Five years ago he had a huge accident on Upton Heath – one of his favourite haunts – and was taken to hospital in an ambulance.

Soon, the cost of the smash became clear.

“I snapped 12 bones and did my anterior cruciate ligament,” said Moore.

“I had three operations on my knee to make it better. My collarbone popped out, I broke ribs, my head was split open – and this was while wearing body armour.

“I wore a knee brace for about a year and it was agonising to watch my mates go out riding because I couldn’t do anything.

“As soon as it came off, that was it.
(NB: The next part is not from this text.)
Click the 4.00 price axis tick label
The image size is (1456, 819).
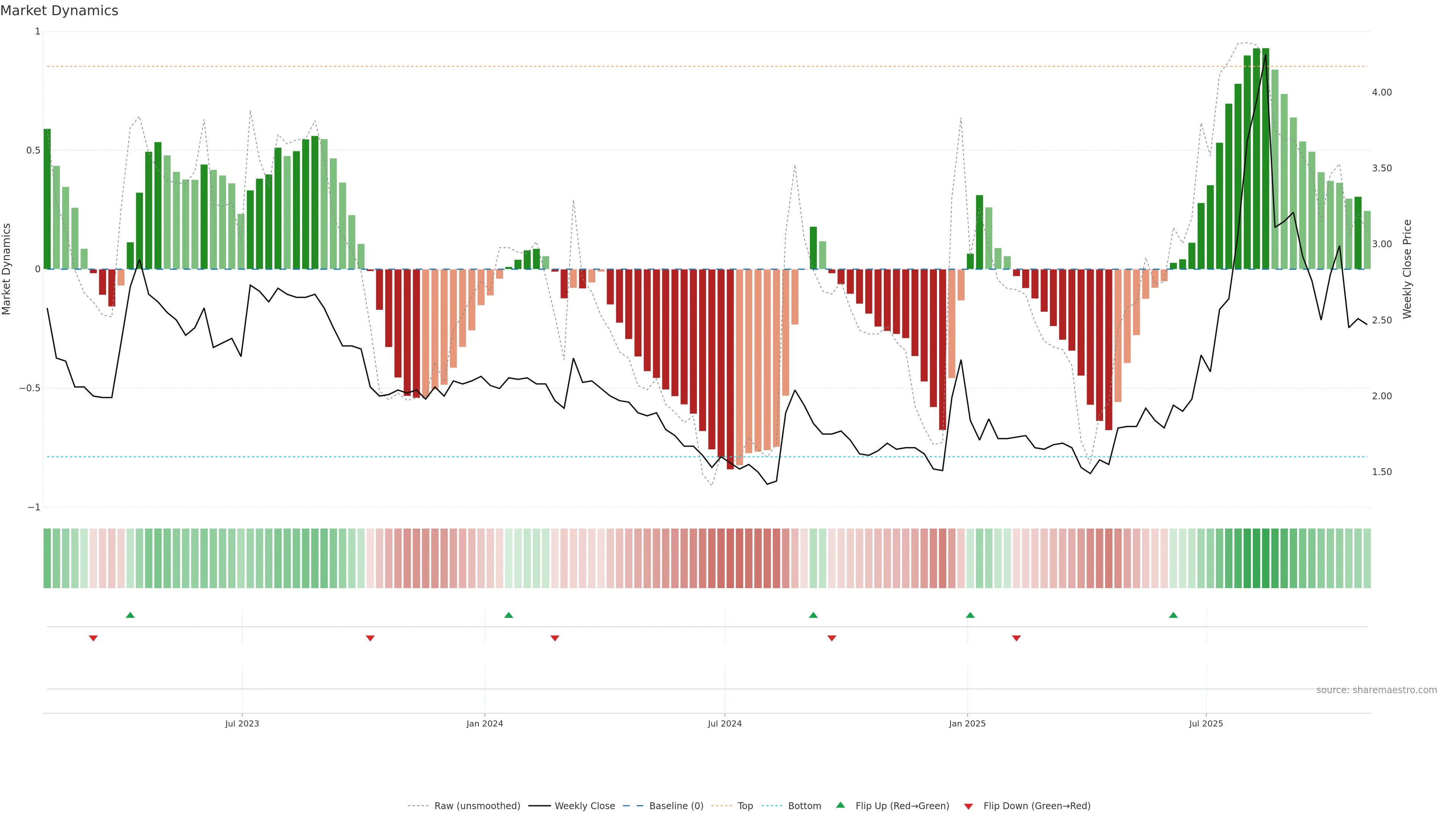1381,92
I started racing and winning again.”

Fast-forward to the present day and Moore’s talents in enduro and downhill racing – his favoured disciplines – mean he is in a position to have a crack at his dream.

Aboard either his Giant Trance SX or Banshee Skythe, Moore negotiates practice routes around Dorset hoping that with every turn of the wheel, he is inching closer to success.

“If I can do this off my own bat without being fed money by parents or anything like that, it’s a gamble worth taking,” he said.

“If I end up broke, at least I’ve given it a go. I’d rather risk it now than wake up when I’m 35 or 40 and think, what if?”